### Passage to read
___
Published online by Cambridge University Press: 22 July 2017
IN THEIR INTRODUCTION to a recent special issue of History of Religions devoted to (Esoteric) ‘Buddhist Visual Culture’, Jinah Kim and Rob Linrothe (2014) encouraged ‘a geographically wide framing of almost every question that can be asked about Esoteric Buddhism’. They argued:
Yunnan, Java, Japan, and the Tibetan regions of the Indian Himalayas can be as important as Bodh Gaya, Chang'an, or Lhasa, and an overly narrow focus limits the prospects for fruitful comparison. The Ekādaśamukhadhāraṇī, for example, seems to have found purchase from Gandhāra to Nara, Gilgit to Palembang. It is the deprovincializing and simultaneous decentering of any particular locale and any particular type of evidence (texts, epigraphical records, or visual art) that must occur in order for the study of Esoteric Buddhism to generate greater insights. (p. 2)
Espousing an analogous wide-ranging perspective, this volume studies the genesis, development and circulation of Esoteric (or Tantric) Buddhism throughout the vast geoenvironmental area that may be defined as ‘Maritime Asia’, from the 7th to the 13th centuries ad. In doing so, it upholds a trans-regional approach laying emphasis on the mobile networks of human agents (‘Masters’), textual corpora (‘Texts’), and visual/architectural models and artefacts (‘Icons’) through which Esoteric Buddhist discourses and practices spread far and wide across Asia. This extensive Introduction proposes several issues for consideration in surveying recent scholarly literature and in contextualizing the religious, historical, and socio-political dynamics—intervening on a local/regional as well as cosmopolitan/supralocal scale—that shaped these networks as they moved across different geographical and cultural contexts.
___
### Source information
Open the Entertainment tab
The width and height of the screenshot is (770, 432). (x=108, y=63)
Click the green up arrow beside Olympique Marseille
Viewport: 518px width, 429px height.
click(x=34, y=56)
___
### Activity list
• A. In the passage on Esoteric Buddhism, list the places the quotation names as marking how far the Ekādaśamukhadhāraṇī found purchase.
• B. Continue the passage on Esoteric Buddhism from its last sentence.

### Task-by-task outputs
• A. Gandhāra, Nara, Gilgit, Palembang

• B.
Maritime Asia, encompassing ‘Monsoon Asia’ as its core, spans the eastern littorals of the Indian SubContinent (and their hinterlands) in the west to the South China Sea littorals (and their hinterlands), the Philippine islands, Korea and Japan in the east; its geographical fulcrums are the littorals of peninsular and mainland Southeast Asia, and the Malay-Indonesian Archipelago. Spreading across the superimposed geopolitical boundaries of modern nation states, and transcending such equally arbitrary and historically constructed geographical divisions as South/Southeast/East Asia, this largely maritime expanse was influenced by similar environmental and climatic factors, such as the seasonal monsoons. Being the theatre of circulation of people, goods, languages and ideas through sea routes since time immemorial, Maritime Asia may be theorized as forming—just like Eurasia—one interconnected network, and arguably even an integral cultural ecumene with a shared background of human, intellectual, and environmental history.